The second, there is no URL scheme for opening the calendar, certainly not a 
published one and the .. reverse engineered one you may find on the net only 
opens the calendar at a certain place, if it even works at all any more, 
doesn't let you add a putative event and switch to the app.  

On the bright side, a custom piece of UI to show the calendar event(s) designed 
for your app would probably look nicer than the stock calendar UI anyway and 
linking fully with the calendar in the app, depending on what it does, might 
give you some nice ways to show upcoming events for that app. 

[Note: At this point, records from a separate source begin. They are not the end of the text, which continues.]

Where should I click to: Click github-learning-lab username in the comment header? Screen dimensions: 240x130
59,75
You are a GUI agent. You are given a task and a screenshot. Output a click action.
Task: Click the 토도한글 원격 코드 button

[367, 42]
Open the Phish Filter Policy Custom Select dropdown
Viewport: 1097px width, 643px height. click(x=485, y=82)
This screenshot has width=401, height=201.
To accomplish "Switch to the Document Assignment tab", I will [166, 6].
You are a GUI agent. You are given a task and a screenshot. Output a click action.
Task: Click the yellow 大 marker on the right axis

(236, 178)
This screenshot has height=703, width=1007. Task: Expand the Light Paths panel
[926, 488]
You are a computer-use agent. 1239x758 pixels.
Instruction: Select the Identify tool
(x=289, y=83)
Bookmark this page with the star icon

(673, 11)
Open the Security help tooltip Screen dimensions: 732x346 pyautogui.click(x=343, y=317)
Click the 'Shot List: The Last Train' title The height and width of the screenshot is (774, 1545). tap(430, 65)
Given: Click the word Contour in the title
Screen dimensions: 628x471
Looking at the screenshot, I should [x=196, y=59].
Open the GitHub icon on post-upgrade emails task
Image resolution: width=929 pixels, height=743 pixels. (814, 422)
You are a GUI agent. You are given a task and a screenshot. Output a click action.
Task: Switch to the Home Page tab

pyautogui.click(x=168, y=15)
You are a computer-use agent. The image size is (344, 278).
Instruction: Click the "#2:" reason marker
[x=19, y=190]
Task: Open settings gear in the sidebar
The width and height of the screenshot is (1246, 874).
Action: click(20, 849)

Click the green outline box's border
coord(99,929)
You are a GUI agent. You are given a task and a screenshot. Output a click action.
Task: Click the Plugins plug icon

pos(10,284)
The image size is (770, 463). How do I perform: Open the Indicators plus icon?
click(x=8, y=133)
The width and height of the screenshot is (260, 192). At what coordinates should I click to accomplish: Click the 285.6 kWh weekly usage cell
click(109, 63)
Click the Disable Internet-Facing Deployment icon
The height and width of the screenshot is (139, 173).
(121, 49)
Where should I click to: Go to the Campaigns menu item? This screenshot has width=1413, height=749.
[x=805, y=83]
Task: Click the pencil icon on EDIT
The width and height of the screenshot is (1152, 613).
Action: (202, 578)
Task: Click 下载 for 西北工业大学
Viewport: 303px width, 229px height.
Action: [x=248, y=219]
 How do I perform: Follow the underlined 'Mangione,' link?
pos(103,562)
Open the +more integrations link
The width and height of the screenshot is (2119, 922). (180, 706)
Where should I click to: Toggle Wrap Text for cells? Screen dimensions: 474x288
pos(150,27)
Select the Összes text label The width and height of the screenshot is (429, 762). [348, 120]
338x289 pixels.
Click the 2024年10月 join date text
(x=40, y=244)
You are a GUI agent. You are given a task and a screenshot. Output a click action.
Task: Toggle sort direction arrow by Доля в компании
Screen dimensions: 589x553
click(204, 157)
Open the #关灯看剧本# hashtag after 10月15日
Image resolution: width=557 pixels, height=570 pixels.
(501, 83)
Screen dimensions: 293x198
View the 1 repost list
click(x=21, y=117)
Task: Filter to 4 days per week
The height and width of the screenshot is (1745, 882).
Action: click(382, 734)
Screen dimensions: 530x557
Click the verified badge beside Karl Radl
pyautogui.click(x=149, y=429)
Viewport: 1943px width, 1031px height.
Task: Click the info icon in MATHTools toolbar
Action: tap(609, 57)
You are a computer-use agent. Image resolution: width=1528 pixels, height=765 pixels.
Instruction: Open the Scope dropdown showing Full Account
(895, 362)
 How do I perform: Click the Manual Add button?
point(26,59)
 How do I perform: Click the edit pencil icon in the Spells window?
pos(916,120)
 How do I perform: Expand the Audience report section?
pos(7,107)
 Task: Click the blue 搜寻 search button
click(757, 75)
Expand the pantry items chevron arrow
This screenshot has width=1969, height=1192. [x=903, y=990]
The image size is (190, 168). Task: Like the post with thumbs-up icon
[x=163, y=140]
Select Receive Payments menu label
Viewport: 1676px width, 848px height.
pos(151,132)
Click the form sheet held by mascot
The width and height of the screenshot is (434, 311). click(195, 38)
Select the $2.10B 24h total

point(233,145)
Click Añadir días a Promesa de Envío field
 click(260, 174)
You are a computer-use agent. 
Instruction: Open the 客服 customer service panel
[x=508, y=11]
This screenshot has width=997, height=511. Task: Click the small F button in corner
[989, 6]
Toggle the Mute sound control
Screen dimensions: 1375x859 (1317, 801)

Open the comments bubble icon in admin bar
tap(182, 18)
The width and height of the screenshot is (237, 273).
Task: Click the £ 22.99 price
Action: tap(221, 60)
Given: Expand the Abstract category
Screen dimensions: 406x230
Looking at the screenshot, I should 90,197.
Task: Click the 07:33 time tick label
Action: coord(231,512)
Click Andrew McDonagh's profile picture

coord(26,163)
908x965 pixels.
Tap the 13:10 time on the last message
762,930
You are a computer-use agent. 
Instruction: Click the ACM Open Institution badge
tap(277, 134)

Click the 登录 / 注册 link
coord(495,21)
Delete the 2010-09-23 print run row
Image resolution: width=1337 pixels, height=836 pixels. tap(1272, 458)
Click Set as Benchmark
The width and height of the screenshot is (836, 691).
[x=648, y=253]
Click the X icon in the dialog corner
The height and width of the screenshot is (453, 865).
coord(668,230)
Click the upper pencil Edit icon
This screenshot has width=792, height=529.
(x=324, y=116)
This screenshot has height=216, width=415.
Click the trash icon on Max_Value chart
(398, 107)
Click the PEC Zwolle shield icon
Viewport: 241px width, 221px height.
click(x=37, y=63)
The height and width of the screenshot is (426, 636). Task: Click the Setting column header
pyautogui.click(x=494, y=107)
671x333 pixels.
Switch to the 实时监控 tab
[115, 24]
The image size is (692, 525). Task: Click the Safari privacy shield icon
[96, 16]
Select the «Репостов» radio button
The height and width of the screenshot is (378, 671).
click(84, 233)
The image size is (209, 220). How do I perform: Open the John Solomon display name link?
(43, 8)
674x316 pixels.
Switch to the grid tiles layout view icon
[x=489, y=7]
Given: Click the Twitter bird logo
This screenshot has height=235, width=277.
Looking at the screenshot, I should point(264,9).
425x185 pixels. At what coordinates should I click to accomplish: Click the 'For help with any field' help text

On 19 Sep, 2013, at 10:00 pm, Dave <d...@looktowindward.com> wrote:

> Hi,
> 
> I've had a request for the following functionality and I'm not sure from the 
> docs if it is possible, this App is for iOS 5+. 
> 
> The App has presented a number of events in a table view. 
> 
> The request is to add a button to an item that saves it to the User's 
> Calendar. This seems easy enough, BUT:
> 
>       1.      If possible they don't want to have the "Application XXX has 
> requested access to your Calendar" Alert.
> 
>       2       They don't want it to just be added blindly to the underlying 
> Calendar Database, but rather then want to launch the Native Calendar App 
> with the Event Details and have the event all setup in the UI so that all the 
> user has to do is tap  Save or Cancel.
> 
> I can't figure from reading the docs if this is possible or not? All the 
> examples I've seen trigger the Alert Box the first time access is requested.
> 
> All the Best
> Dave
> 
> PS.
> 
> If the word "Cancel" was replaced with "Camel" in every button on every 
> computer in the world, what percentage would notice and how would they 
> interpret it?
> 
> 
> 
> 
> _______________________________________________
> 
> Cocoa-dev mailing list (Cocoa-dev@lists.apple.com)
> 
> Please do not post admin requests or moderator comments to the list.
> Contact the moderators at cocoa-dev-admins(at)lists.apple.com
> 
> Help/Unsubscribe/Update your Subscription:
> https://lists.apple.com/mailman/options/cocoa-dev/rols%40rols.org
> 
> This email sent to r...@rols.org

_______________________________________________

Cocoa-dev mailing list (Cocoa-dev@lists.apple.com)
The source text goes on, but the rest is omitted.